Pete Rose

American baseball player

  • Born: April 14, 1941
  • Place of Birth: Cincinnati, Ohio

Rose broke Ty Cobb’s major league baseball record of 4,191 career hits in 1985 and established a new record of 4,256 hits by the time he retired in 1986. He lost an assured place in baseball’s Hall of Fame in 1989 when he was banned from the sport for betting on baseball games.

Early Life

A native of Cincinnati, Ohio, Pete Rose was born to Harry Francis Rose and LaVerne Bloebaum Rose. His parents had four children: two girls (Jackie and Caryl) and two boys (Pete and Dave). The Rose children attended Saylor Park Elementary School. As a child, Rose was obsessed with baseball. His father was a famous local athlete, a semiprofessional football player, who, along with his uncle, Ed (Buddy) Bloebaum, devoted special time to teaching Rose how to play baseball. Harry rolled and pitched baseballs to his firstborn son in the backyard of the house. At the age of four, Rose hit one of his father’s pitches through a back window. Harry treasured the broken pane as a sign of his son’s future baseball prowess; it was covered but never replaced while the parents lived in the house.

* [Requirements]:
1 - In the Pete Rose biography, why did Harry Rose leave the broken back window unreplaced? Answer in one to three sentences.
2 - Pick up the Pete Rose biography after its last sentence and carry it on.
The material that comes next is separate from the Pete Rose biography.

* [Given data]:
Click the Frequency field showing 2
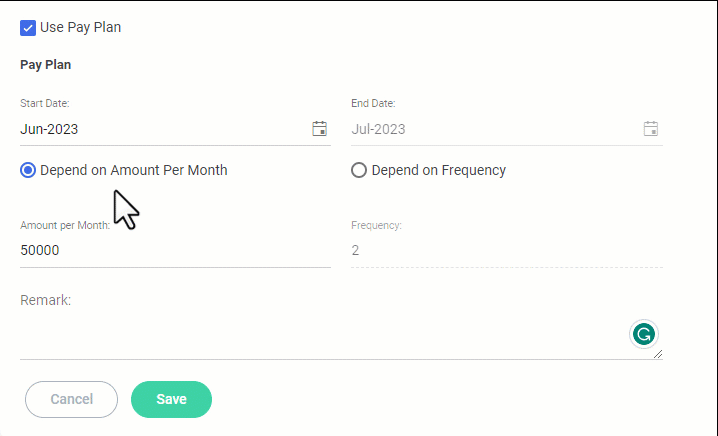Image resolution: width=718 pixels, height=436 pixels. coord(500,250)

* [Results in order]:
1 - When Pete was four, he hit one of his father's pitches through the window, and Harry treasured the broken pane as a sign of his son's future baseball prowess. For that reason, it was covered but never replaced while the parents lived in the house.

2 -
As Rose grew older, his father began drilling him in baseball skills. They both loved to play the game, but his dad dictated that he play to win. Because of Rose’s small stature during his youth, both agreed that he should work on getting hits rather than trying to be a home-run hitter like Babe Ruth. At the age of nine, Rose became a member of the Knothole Club, which sponsored baseball leagues in Bold Face Park. He “banged out line drive after line drive” on the same diamond on which his grandfather and father once had played.

Uncle Buddy began training Rose to prepare for a professional baseball career. He and Harry decided to teach him to be a switch-hitter. Before going to bed each night, Rose would swing the bat one hundred times left-handed and one hundred times right-handed. He worked hard to perfect the technique, as his hitting records later proved. Rose started as a catcher and, after two years, began to play third base. However, he valued the experience behind the plate as a catcher as a quick learning position for a baseball player.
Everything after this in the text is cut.